■ What to produce: Below are records; count the lines among them that include the string "computer", and state only the number.

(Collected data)
↓

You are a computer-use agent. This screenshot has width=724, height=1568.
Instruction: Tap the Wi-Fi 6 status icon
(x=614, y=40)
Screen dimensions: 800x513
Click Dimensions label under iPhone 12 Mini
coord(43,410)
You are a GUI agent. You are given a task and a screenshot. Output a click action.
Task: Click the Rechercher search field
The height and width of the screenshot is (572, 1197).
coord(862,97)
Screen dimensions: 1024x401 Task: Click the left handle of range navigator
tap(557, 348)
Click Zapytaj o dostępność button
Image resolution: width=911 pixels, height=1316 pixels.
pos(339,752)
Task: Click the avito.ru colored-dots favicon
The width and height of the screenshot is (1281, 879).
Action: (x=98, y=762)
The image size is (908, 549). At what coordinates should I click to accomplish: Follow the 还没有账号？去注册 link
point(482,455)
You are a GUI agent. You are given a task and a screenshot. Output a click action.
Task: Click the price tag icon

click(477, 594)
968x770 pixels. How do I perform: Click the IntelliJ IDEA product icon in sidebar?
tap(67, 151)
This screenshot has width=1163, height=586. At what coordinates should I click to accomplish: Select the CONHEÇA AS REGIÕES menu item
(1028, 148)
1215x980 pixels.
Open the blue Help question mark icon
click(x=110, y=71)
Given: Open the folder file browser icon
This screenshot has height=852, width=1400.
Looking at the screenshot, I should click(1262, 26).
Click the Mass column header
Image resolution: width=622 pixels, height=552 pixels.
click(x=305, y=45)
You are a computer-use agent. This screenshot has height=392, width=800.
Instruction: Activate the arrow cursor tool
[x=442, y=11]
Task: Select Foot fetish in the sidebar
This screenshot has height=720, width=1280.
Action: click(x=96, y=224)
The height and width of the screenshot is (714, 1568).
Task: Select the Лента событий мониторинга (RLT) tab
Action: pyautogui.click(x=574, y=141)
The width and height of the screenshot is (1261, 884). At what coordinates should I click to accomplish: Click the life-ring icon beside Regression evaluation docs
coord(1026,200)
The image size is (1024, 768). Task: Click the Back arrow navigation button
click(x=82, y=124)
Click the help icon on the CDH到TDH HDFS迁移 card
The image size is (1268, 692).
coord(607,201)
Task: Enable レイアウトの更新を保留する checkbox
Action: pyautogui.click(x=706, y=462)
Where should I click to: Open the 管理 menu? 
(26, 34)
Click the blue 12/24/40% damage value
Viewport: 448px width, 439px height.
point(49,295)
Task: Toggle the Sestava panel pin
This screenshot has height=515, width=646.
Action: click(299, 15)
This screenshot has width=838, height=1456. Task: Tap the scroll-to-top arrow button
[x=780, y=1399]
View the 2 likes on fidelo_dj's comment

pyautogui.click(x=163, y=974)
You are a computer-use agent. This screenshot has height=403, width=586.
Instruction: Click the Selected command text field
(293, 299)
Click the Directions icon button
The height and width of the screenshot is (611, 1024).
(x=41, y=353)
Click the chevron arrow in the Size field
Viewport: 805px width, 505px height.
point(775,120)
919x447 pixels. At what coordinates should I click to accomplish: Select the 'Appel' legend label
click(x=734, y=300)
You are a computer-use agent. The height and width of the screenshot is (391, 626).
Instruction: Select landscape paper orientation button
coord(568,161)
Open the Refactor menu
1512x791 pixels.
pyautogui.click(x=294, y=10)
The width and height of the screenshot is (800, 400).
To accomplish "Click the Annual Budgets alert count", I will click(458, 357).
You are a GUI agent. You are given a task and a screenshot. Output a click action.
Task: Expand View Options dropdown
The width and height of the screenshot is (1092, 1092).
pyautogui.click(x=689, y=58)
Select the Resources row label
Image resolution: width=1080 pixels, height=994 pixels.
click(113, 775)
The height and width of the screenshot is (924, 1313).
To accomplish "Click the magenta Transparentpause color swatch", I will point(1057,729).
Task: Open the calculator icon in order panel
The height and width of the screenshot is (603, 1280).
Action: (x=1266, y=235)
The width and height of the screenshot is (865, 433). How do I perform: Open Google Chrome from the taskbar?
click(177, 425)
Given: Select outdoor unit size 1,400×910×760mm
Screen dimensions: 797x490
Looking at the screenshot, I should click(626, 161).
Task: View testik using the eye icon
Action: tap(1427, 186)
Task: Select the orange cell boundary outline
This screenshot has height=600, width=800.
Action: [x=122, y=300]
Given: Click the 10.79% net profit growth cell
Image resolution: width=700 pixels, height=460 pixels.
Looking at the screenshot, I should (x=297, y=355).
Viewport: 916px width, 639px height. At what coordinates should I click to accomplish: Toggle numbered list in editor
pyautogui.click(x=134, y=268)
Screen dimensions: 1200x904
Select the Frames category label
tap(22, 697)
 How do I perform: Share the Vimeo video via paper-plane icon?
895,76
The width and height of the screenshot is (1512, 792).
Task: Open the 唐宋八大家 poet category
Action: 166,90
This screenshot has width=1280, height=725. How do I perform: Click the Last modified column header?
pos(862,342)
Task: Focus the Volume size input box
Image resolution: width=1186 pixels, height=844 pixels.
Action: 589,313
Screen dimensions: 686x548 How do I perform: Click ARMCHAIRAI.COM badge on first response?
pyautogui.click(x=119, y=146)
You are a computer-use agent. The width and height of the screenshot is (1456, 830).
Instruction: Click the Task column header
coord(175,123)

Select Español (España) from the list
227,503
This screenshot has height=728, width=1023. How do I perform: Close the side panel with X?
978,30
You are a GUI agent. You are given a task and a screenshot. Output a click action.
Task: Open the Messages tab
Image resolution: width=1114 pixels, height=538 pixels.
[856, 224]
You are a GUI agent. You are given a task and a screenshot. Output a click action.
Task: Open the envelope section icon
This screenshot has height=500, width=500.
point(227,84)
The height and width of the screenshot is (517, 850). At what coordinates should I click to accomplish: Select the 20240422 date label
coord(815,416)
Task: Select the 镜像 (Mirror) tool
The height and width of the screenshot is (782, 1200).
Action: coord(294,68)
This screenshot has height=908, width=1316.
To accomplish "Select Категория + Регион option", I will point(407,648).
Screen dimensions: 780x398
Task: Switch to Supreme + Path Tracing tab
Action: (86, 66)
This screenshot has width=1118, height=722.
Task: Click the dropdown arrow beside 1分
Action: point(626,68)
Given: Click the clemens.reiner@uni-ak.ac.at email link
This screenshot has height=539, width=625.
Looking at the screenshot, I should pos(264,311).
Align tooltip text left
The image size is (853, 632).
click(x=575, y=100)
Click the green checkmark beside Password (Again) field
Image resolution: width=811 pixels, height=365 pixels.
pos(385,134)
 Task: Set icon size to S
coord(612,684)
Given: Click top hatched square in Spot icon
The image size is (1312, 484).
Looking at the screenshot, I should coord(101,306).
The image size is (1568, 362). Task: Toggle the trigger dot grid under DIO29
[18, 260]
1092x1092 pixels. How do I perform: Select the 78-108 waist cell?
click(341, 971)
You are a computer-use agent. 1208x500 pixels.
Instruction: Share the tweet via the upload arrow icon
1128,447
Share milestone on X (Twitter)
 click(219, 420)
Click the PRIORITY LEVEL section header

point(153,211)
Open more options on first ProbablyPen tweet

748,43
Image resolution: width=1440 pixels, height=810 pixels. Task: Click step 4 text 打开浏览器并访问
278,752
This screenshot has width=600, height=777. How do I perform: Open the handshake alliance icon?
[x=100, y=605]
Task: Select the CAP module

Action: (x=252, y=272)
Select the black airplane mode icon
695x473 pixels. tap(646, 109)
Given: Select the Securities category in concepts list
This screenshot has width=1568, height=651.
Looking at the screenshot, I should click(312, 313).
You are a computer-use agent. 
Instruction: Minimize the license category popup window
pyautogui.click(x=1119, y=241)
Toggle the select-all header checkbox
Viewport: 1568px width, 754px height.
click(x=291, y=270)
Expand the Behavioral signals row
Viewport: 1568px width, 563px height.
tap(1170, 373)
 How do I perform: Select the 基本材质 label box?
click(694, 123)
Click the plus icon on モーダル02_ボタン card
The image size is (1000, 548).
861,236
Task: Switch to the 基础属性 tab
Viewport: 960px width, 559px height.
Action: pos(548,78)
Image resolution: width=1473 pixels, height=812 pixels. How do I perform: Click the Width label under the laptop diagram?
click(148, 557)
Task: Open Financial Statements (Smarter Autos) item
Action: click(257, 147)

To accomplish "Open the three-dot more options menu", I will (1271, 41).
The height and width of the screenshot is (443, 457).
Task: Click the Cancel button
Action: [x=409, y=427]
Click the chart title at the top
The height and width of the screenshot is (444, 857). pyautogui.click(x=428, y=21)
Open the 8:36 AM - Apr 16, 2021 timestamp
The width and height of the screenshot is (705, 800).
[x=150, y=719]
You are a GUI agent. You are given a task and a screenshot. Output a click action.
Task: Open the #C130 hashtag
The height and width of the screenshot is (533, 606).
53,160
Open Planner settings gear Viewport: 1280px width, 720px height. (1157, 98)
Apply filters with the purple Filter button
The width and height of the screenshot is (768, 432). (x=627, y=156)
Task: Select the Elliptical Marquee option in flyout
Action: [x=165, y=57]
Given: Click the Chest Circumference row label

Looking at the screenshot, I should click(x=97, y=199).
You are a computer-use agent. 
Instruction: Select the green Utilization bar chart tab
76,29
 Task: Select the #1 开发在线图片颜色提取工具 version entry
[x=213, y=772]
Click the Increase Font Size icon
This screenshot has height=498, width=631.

↑

■ Expected answer: 8